El colectivismo, la llamada sororidad, parecen una pose, una máscara que se ponen para acusarte de cosas que no son capaces de ver que suceden adentro de sus propias huestes, como buen jefe, como buena estructura verticalista donde todos deberíamos seguir a lo que nos dice el líder. Viven una relación tóxica con el Estado, el macho que las provee del puesto, pero las violenta día a día, haciéndoles creer que son libres porque las dejan juntarse a hablar con las amigas.
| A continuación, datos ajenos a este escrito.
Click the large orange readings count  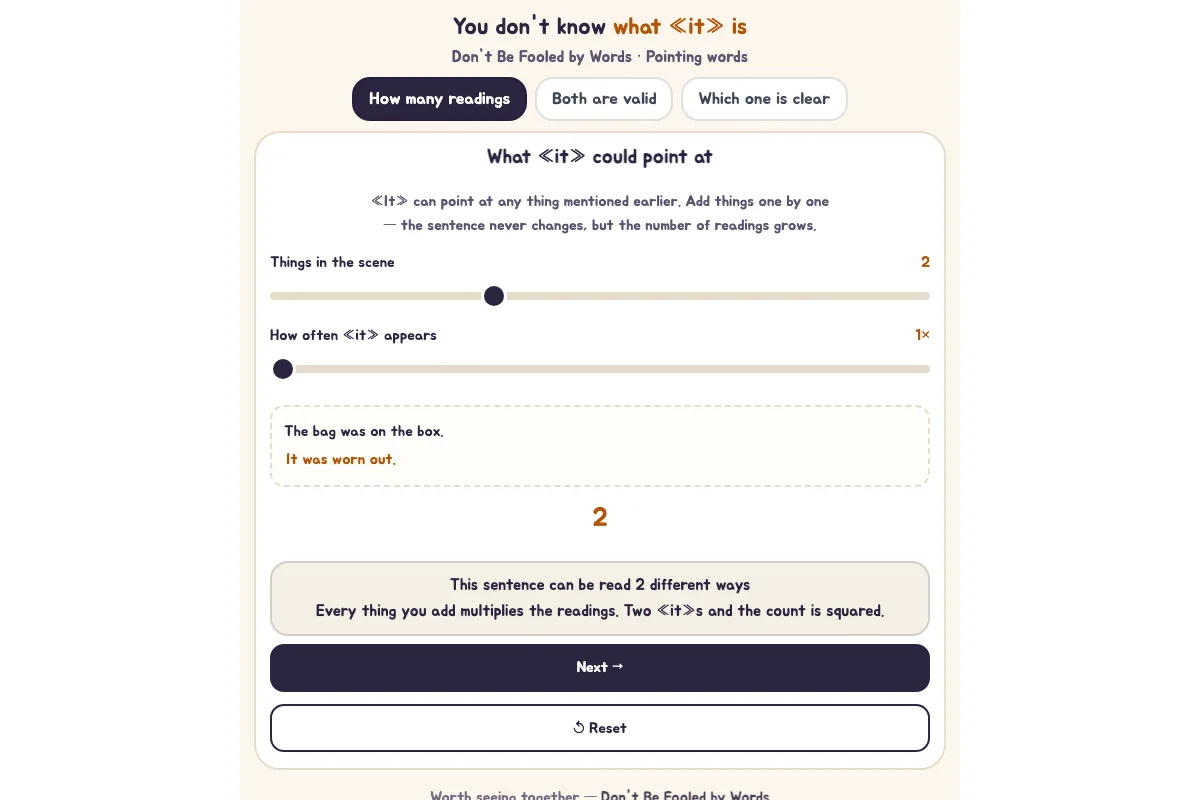coord(600,517)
Este verticalismo y relación tóxica también la tienen ellas con sus seguidores, replican la estructura de violencia que ellas sufren. Lo primero que hicieron fue retar a todo aquel que usó la palabra manada para referirse a la violación en gang. No tuvieron en cuenta que a muchos el caso nos recordó al de “La Manada” en la fiesta de San Fermín y que se llamó así por el grupo de Whatapp de los violadores. No, manada está mal dicho, nos retaron como si este tipo de delitos se corrigieran cambiando nuestra forma de referirnos a los hechos. Es cierto que la palabra manada refiere a un grupo de animales que no pueden controlar sus instintos sexuales, cosa que eximiría a los seis violadores de Palermo, cuando en realidad el ser humano es un animal que puede controlar y administrar sus instintos en función de la sociedad en la que vive. De la misma forma debería controlar los instintos vengativos y la sed de sangre que corrió por las redes en todos aquellos que compartieron las fotos y los datos de los violadores con deseos de muerte u otras cosas espantosas. El escrache y la justicia por mano propia están más cerca del instinto animal que de la sociedad civilizada que pretendemos ser. Sin embargo, no se nos retó por sacar ese lado animal.
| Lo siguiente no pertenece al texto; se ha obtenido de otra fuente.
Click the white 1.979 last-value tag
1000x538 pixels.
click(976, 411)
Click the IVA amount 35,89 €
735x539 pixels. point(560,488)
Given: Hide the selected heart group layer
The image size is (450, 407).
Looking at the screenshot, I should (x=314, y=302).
El violador eres tú, no digas manada, cuestionate tus privilegios de macho. Las órdenes imperativas parecen estar dando los mismos frutos que los conversatorios donde se juntan las militantes feministas: un femicidio por día. Además una orden imperativa son lo más fácil de cumplir, podría hacer un decálogo pidiendo perdón por mis privilegios de macho, poner cara de compungido, decir las palabras adecuadas que me indicó Sol Despeinada, pero internamente seguir reproduciendo la matriz social y cultural que fomenta la muerte de mujeres por el hecho de ser mujeres. Eso hicieron los violadores de Palermo, mientras te decían que estaban deconstruidos, se colgaban el pañuelo verde, militaban en el partido que te gusta, se consideraban no binaries, repetían que el violador eras tú, puertas adentro, seguían manteniendo el pacto de machos que mantenían los trabajadores del frigorífico de Carne y se cubrieron entre ellos para violar a una piba a las tres de la tarde mientras a dos cuadras en un bar dos feministas tomaban té de matcha y debatían sobre los estudios antropológicos de Rita Segato.

Probablemente todo esto se soluciones con políticas públicas. Ojala exista un ministerio que se encargue de ellas, porque hasta ahora solo tenemos opiniones, imposturas de indignación y teatro.